Peptide-mediated inactivation of Hsp16.3 under conditions used for spectrophotometric assay of chaperone activity. (A) The chaperone activity was measured spectrophotometrically as described in Fig. 3. Aggregation of ADH (5 μM) without chaperone is represented by the curve marked by white circles, protection by Hsp16.3 (4 μM) by black circles, and inhibition of Hsp16.3 by peptides 10 and 22 (200 μM) by white and black squares, respectively. Aggregation of Hsp16.3 alone is indicated by white triangles. (B) The steady-state aggregations (1,200 s) observed in panel A are graphically represented. (C) The aggregated samples were centrifuged, and the pellet fractions were analyzed by SDS-PAGE on a 15% gel; lanes corresponding to the aggregation curves are indicated by identical symbols. The combinations of proteins and peptides used are indicated on the top.
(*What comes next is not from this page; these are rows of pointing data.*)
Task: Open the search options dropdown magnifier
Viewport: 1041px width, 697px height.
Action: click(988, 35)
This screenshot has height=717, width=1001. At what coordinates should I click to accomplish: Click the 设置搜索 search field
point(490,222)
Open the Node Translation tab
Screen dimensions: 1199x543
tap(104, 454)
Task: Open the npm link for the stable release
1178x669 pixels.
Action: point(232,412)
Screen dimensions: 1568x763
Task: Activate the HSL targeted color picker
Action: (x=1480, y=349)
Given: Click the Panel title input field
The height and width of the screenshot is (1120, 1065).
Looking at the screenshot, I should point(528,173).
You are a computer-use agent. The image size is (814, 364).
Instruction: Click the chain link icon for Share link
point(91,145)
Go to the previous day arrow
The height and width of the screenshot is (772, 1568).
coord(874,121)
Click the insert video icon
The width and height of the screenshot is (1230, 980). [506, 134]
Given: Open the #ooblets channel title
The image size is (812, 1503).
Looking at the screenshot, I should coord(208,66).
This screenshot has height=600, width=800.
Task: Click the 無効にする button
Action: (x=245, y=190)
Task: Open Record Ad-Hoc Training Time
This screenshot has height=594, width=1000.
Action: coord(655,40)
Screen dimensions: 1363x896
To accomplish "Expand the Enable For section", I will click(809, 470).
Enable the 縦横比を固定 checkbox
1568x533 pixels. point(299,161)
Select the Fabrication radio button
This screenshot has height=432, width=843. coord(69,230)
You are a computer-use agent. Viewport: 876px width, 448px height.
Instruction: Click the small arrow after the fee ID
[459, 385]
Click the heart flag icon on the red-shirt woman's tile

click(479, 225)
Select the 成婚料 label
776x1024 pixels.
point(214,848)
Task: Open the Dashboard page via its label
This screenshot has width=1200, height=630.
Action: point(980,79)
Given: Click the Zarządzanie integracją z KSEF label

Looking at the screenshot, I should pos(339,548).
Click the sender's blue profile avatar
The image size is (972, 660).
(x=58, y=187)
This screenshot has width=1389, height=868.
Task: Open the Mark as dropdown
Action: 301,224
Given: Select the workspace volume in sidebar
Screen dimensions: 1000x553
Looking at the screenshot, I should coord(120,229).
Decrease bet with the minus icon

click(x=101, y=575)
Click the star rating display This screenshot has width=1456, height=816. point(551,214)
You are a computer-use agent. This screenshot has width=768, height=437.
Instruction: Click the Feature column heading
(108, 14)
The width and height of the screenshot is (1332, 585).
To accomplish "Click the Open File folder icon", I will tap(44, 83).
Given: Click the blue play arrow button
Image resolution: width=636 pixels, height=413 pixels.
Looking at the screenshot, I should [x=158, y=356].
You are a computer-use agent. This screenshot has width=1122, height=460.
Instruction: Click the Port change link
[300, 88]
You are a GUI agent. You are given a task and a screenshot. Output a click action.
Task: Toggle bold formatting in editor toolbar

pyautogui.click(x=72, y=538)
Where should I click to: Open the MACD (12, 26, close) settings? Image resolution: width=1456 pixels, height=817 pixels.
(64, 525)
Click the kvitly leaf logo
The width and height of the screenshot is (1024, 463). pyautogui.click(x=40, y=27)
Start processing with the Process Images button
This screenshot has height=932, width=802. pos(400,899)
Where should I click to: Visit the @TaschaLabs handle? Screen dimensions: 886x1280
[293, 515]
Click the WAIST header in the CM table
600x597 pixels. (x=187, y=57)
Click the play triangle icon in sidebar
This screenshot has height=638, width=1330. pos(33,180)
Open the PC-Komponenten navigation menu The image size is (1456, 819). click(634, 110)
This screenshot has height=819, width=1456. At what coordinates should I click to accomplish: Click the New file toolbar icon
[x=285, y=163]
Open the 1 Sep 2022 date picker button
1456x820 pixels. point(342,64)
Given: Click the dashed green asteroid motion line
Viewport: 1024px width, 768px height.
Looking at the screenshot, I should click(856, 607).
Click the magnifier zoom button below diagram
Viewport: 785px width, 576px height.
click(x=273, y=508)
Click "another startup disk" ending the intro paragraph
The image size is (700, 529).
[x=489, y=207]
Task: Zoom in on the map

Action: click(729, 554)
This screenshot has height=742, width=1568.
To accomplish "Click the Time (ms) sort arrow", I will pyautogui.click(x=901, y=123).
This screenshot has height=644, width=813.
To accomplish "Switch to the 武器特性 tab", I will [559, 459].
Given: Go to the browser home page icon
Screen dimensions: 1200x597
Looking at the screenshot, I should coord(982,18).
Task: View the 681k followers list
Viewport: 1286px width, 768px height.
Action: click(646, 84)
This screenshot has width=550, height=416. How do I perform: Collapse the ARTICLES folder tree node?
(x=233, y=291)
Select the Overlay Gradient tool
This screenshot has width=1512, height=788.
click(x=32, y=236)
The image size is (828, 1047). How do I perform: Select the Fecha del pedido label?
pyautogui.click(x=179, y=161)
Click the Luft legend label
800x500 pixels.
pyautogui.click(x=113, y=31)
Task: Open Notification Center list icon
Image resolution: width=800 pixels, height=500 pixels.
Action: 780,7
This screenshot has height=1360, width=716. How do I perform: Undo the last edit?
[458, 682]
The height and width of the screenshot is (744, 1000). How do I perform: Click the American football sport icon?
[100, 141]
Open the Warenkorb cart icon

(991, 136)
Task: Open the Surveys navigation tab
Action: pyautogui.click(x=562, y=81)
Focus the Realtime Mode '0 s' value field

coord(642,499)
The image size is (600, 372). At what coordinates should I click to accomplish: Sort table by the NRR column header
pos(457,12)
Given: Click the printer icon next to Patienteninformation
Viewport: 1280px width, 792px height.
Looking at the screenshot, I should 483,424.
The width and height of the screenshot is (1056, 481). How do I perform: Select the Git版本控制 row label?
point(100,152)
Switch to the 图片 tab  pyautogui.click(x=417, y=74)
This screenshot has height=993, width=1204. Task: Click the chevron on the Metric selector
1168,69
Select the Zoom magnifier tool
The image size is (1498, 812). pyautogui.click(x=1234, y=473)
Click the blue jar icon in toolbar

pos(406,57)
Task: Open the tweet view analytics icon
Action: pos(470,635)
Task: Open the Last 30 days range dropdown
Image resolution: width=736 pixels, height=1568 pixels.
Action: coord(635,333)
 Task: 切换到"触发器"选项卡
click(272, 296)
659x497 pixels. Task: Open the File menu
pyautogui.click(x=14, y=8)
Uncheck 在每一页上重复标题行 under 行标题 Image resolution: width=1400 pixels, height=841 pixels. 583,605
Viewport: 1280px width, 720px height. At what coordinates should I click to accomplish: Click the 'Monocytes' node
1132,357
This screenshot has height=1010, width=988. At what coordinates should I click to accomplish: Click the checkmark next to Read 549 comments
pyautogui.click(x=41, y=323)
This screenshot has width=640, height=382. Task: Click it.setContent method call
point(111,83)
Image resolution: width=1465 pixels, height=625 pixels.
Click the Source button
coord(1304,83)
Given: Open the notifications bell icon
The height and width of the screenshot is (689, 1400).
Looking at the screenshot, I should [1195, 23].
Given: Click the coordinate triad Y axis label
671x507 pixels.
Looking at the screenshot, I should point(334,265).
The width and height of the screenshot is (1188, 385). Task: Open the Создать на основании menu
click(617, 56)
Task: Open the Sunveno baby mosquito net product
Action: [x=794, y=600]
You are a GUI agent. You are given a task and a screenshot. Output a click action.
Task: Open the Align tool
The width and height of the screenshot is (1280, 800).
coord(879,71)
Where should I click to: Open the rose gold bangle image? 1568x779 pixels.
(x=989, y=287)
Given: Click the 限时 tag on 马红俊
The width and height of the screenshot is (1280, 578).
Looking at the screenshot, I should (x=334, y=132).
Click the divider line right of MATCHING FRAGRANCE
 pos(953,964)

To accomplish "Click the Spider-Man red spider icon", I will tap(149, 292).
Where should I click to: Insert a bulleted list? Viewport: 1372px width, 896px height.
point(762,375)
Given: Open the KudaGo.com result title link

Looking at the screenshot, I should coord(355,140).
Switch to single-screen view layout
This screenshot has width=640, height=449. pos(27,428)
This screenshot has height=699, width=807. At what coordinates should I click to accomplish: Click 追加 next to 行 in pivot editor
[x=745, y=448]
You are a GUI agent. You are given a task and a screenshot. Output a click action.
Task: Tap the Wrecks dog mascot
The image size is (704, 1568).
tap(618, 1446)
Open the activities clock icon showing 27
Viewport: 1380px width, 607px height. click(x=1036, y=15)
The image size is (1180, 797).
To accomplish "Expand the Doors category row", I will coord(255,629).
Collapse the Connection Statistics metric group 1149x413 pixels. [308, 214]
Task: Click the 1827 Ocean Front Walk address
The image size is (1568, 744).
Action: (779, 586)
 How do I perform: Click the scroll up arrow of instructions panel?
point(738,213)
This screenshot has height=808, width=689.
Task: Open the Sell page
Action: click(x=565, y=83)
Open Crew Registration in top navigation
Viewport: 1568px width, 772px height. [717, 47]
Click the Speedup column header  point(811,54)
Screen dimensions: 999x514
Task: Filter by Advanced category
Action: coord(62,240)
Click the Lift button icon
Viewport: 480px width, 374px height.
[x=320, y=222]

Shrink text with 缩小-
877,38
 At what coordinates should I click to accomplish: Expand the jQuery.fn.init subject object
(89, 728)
The bar diagram (D) shows the band intensities of the ADH (□) and Hsp16.3 (▪) components in each lane.

FIG. 6.

Changes in chemical shift of peptide 10 residues due to interaction with Hsp16.3. (A) Overlay 2D TOCSY spectra in the fingerprint (selected) region of 2 mM peptide 10 in 20 mM sodium phosphate buffer (pH 7.0) containing 250 mM NaCl in 90% H₂O and 10% D₂O at 5°C in the absence (red) or in the presence (blue) of 0.1 mM Hsp16.3 protein. Amino acids are designated by using the one-letter code. (B) Graphical representation of chemical shift differences (Δ δ Hz) of amide protons of peptide 10 residues in buffer solution in the presence or absence of Hsp16.3, as mentioned in the legend to panel A.